His tee shot caught the trees, and he failed to back to the fairway with his second. Then he pulled his shot into more trees and into the hazard. After taking his penalty drop, he went just off the green, chipped to 30 inches and missed the putt to take a quadruple-bogey 8.
``Yeah, 18 kind of kicked me in the butt a little bit,'' McDowell said. ``I'm feeling pretty bad right now, but there's obviously tomorrow.''
The 18th hole has gotten most of the attention all week, with few kind words. The tee shot must carry Lake Merced, and the landing area is blocked by cypress trees, with bunkers beyond the fairway.
``I wouldn't say it's unfair, but I would say it's out of character with the rest of the golf course,'' McDowell said. ``The rest of the golf course is straightforward. It's all laid out in front of you. But 18 is just a brutal hole.''
Colin Montgomerie noticed the plight of his fellow European.
``You've got to think your way around that hole,'' he said. ``It's a card-wrecker.''
HARDING THE MUNI
The players are among the best in the world, and the $7.5 million purse at the American Express Championship signals a marquee tournament. But there signs of municipal golf Saturday at the public course on the western fringe of San Francisco.
For one thing, the rounds lasted about five hours.
Players were waiting in the first fairway, and the pace slowed to that of the weekend regulars at the par-3 third hole when two groups wound up on the tee box.
Tiger Woods stretched and twisted to stay limber as he chatted with Sean O'Hair. Before long, they were joined by Fred Funk, Mark Calcavecchia and Jim Furyk, and the final threesome was on the second green.
Why the backup?
``The wind,'' Woods said as he waited.
When he finally got a chance to hit, Woods stuck his approach to 18 feet for his first birdie. Angel Cabrera went long and left, then promptly chipped in for birdie.
San Francisco is a city that embraces diversity, so the spiked hair and loud fashions worn by several of the European contingent was a pleaser for the weekend gallery.
Ian Poulter's high hair peeking out of his white visor elicited some chuckles among fans.
``I like him. He dresses funny,'' said Carl Uyeda, of San Jose, as he watched Poulter pound his opening drive off the first tee.
Poulter's head cover celebrated his different look -- a small tuft of white faux hair with a miniature version of his visor resting atop it.
MONTY HEARS IT
Colin Montgomerie's solid play for the second consecutive day won him a few more stateside fans, but there remained a few who took the opportunity to rib him about his rare miscues.

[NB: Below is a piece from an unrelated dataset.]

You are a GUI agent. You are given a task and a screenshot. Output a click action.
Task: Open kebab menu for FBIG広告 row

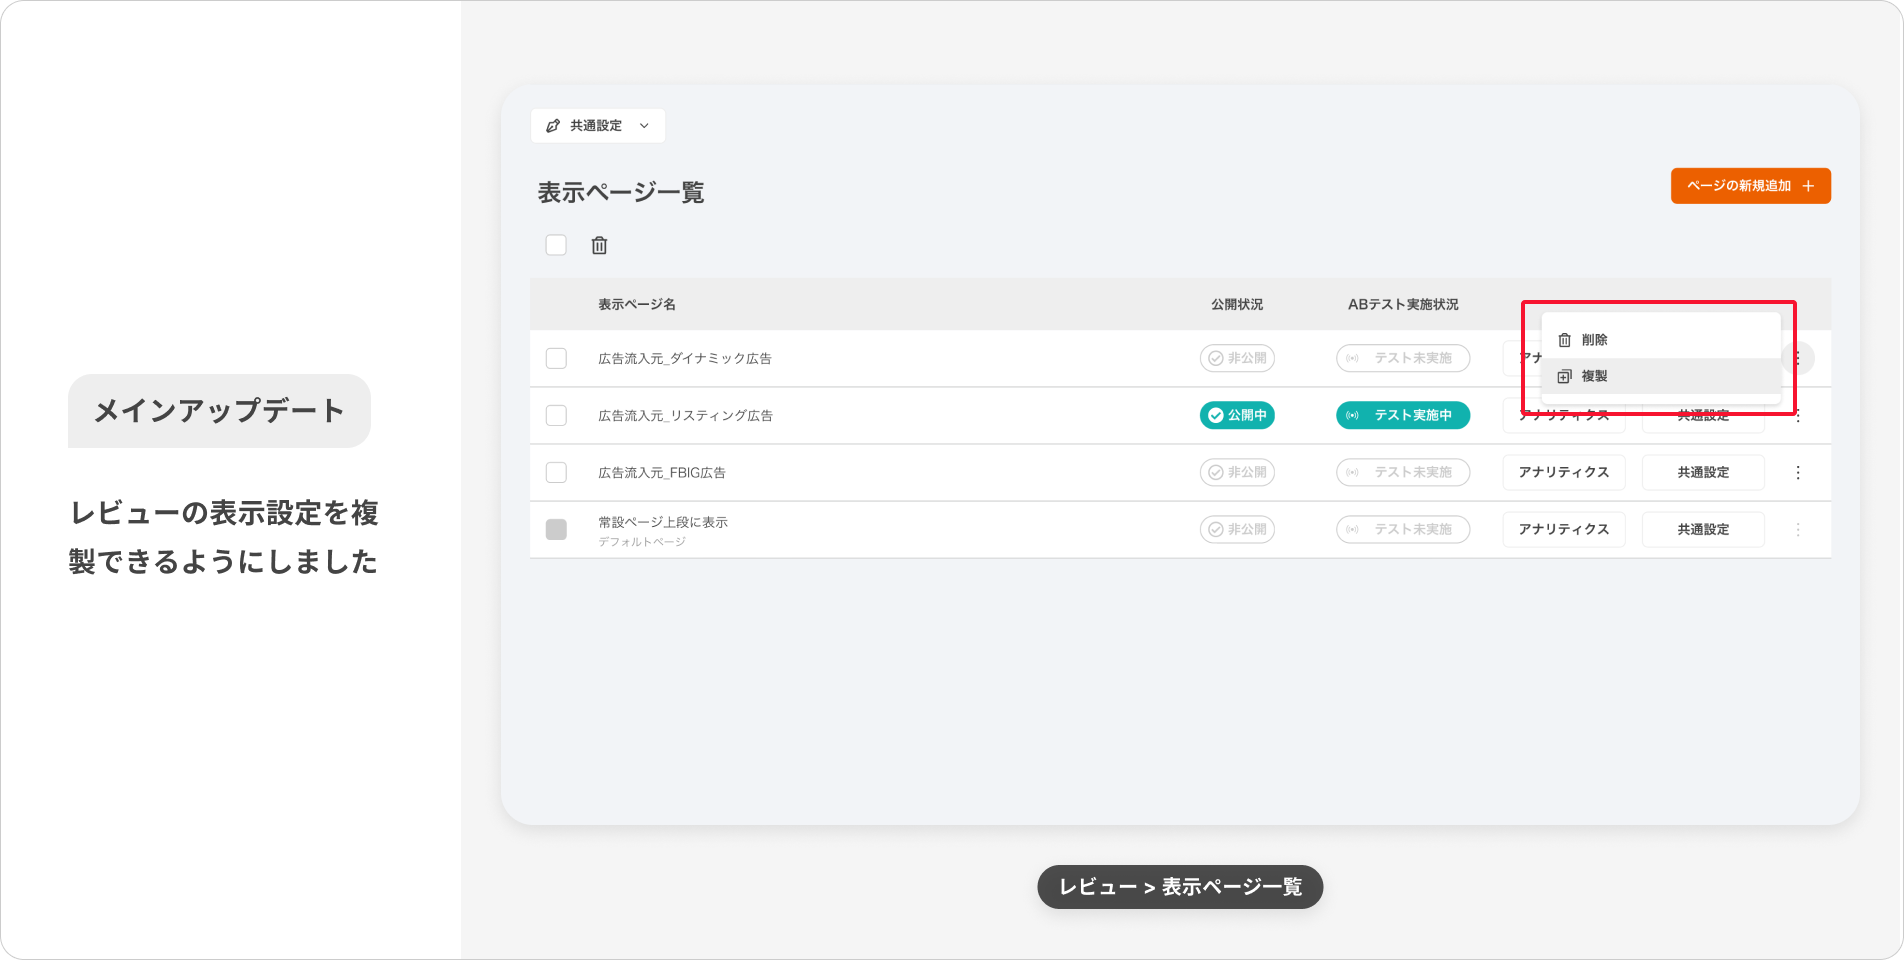pyautogui.click(x=1797, y=472)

He took exception to one spectator who blurted out ``Noonan'' as he missed a birdie chance -- a popular reference from the movie ``Caddyshack.''
Still, the Scot who once was routinely heckled in these parts was hardly bothered.
``That's just part of the game,'' Montgomerie said. ``If this was in Scotland, it might be different.''
Told that Harding Park was used to park cars during the 1998 U.S. Open at Olympic Club across from Lake Merced, John Daly had a solution. ``They need to park cars at Olympic Club and play the U.S. Open here,'' he said. Daly tied for 53rd at Olympic. ... Phil Mickelson was 6 over after his first six holes, shooting 41 on the back nine. He rallied with four birdies on the front nine for a 73. ... Tom Lehman had a hole-in-one on the 11th hole, the second ace this week at Harding Park. ... The best round of the day belonged to Fred Couples, who had a 66 despite taking a double bogey on the sixth hole.